Marketing buzzwords are a sign. A sign with many meanings. They can signify ‘I’m in the know’, they can signify ‘the deliberate exclusion of the unknowing’, they can signify ‘the fudging of plain English’.
I picked up this example in a business article from The Independent about Thornton’s the chocolate retailer. Referring to recent poor sales the company said one cause was “continued weakness in customer sentiment”. What on earth is the meaning of that! The sentiment refers to something so ‘that something’ must be poor not the actual sentiment.
Interestingly for me it also seems to imply that the ‘sentiment’ is something that is being done ‘to’ the business. Something outside of their control. Poor sentiment is portrayed in the same way as poor weather. Its come our way and we’ll be through it soon. This is a dangerous mind set that focuses attention on PR and wordsmithery rather than the real issues that must be facing the business.
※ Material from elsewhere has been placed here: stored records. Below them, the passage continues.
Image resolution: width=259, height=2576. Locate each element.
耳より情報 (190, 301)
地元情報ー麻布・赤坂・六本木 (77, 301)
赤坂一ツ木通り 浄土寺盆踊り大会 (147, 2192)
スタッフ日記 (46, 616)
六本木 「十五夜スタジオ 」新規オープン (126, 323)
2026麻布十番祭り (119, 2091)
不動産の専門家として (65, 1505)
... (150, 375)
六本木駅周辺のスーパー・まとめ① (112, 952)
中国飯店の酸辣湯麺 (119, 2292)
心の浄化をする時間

Sentiment is marketing communications latest buzzword. It is next in line to become reified by marketing acolytes.
Sure sentiment matters and tools like Radian6 are helpful and powerful, and it also risks becoming a fudge. A gloss over what matters, an arcane marketing short hand that skates over commercial issues that need to be communicated plainly.
I can hear it now ‘we have a sentiment crisis’, ‘101 ways to make your brand sentimental’, ‘sentiment sentience – how knowing what your customers feel about your products matters.’
All of sudden marketing has a brand new issue, something marketers can get concerned with, and something that diverts thought and energy from the fundamental issues. So in the grand tradition of Semiology perhaps being clear on the distinction between the sign and what it represents is a vital marketing capability. In this way we can ensure that Marketing is not dismissed as a fudge-box.